Common Good, Character, and Conscience
Twenty- Ninth Sunday in Ordinary Time
October 18, 2020
Isaiah 45:1, 4-6/I Thessalonians 1:1-5b/Matthew 22:15-21
|Sr. Bernadine Karge, OP|
Today’s Gospel raises a question we often hear in today’s discourse. Do I have to pay tax? The census tax referred to in Matthew 22 was imposed by the Roman Empire, the occupiers of Jesus’ country. The coin was a denarius, basically, one day’s wages to support the royal family. Who comes first? The occupying emperor, my country, God, or me?
As we approach the November elections, there is a lot of talk about the three C’s—the common good, the character of the person we elect, and conscience. What choices do/can we make for balancing the inequities in our society that have been revealed to us quite vividly in the last six months of the COVID pandemic?

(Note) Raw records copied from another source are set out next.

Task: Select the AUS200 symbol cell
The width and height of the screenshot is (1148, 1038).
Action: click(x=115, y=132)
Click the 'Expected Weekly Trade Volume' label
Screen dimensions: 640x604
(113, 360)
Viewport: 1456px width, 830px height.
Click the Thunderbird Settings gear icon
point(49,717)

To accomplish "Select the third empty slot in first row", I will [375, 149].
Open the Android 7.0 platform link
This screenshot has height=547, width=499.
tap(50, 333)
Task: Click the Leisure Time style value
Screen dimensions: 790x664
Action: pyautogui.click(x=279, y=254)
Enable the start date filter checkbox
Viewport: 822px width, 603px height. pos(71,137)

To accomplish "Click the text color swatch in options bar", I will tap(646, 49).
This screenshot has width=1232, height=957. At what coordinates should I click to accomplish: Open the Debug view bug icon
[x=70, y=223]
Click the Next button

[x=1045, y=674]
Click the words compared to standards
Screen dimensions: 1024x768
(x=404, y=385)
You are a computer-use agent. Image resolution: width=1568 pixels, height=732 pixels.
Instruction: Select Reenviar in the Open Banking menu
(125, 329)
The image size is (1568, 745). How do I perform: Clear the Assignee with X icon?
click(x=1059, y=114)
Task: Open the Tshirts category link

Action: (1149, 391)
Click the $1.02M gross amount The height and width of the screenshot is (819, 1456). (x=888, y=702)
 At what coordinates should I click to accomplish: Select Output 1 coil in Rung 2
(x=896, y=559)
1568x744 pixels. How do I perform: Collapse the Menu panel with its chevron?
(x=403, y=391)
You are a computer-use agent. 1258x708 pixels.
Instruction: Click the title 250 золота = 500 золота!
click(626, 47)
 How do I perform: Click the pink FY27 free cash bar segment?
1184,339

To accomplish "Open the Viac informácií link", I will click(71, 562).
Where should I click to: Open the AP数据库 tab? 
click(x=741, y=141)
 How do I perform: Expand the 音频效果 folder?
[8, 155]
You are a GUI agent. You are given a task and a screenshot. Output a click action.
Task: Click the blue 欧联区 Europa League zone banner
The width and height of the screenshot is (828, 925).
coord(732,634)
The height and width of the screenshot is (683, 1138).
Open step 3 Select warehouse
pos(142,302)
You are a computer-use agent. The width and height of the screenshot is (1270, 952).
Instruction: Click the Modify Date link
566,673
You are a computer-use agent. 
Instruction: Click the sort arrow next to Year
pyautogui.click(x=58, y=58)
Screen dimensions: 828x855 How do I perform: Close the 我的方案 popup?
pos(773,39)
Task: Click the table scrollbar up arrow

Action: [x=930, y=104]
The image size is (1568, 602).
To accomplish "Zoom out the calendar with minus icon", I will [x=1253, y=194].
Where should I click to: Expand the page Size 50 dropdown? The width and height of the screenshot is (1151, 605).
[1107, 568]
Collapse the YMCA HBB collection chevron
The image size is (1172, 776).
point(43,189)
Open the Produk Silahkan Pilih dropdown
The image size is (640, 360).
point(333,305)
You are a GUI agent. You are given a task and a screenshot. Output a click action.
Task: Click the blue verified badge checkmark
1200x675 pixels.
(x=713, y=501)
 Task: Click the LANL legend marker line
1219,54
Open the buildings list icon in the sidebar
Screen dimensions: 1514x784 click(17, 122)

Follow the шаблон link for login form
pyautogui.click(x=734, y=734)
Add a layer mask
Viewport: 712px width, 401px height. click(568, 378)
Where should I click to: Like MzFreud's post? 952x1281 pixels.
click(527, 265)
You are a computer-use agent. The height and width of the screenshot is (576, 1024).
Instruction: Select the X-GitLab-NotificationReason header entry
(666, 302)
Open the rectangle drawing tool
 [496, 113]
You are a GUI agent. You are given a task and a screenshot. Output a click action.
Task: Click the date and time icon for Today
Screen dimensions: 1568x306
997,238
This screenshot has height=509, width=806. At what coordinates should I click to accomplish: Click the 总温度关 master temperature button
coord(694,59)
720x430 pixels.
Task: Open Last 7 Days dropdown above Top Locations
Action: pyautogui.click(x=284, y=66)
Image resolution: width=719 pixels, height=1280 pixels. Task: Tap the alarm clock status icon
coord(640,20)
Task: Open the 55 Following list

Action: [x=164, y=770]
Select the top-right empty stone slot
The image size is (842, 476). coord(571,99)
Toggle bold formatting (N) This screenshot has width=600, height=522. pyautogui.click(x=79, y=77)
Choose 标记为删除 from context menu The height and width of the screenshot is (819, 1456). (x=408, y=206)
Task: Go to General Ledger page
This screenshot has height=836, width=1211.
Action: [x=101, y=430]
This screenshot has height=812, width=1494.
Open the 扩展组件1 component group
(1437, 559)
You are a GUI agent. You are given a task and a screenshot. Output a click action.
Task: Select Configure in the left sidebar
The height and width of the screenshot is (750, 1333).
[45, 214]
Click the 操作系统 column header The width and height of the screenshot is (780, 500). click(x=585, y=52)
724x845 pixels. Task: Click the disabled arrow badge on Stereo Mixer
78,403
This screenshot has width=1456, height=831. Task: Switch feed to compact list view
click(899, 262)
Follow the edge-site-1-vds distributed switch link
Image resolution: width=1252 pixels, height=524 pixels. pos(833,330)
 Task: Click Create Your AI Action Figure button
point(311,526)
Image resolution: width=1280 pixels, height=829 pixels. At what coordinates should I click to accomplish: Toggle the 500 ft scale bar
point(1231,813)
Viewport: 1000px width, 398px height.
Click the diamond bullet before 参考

The Isaiah passage reminds us that we are called, chosen and companioned by God, “though you knew me not.” The 1 Thessalonians reading reinforces the theme of knowing you are loved by God and how you were chosen. “For our gospel did not come to you in word alone, but also in power and in the Holy Spirit and with much conviction.” What power we have in God’s love for us, God’s call, God’s companioning presence and the Holy Spirit sharing our breath with much conviction.
Jesus’ response to the Herodians, the political group supporting the royal family, is ambiguous. If one believes Caesar is due tax, then pay. If one believes everything belongs to God, then don’t pay. Make your choice. Who comes first? “Repay to God what belongs to God.”
The first commandment and greatest commandment puts God first. The second commandment puts the neighbor second and the self, third. We have the power to choose: One, two, three, GO!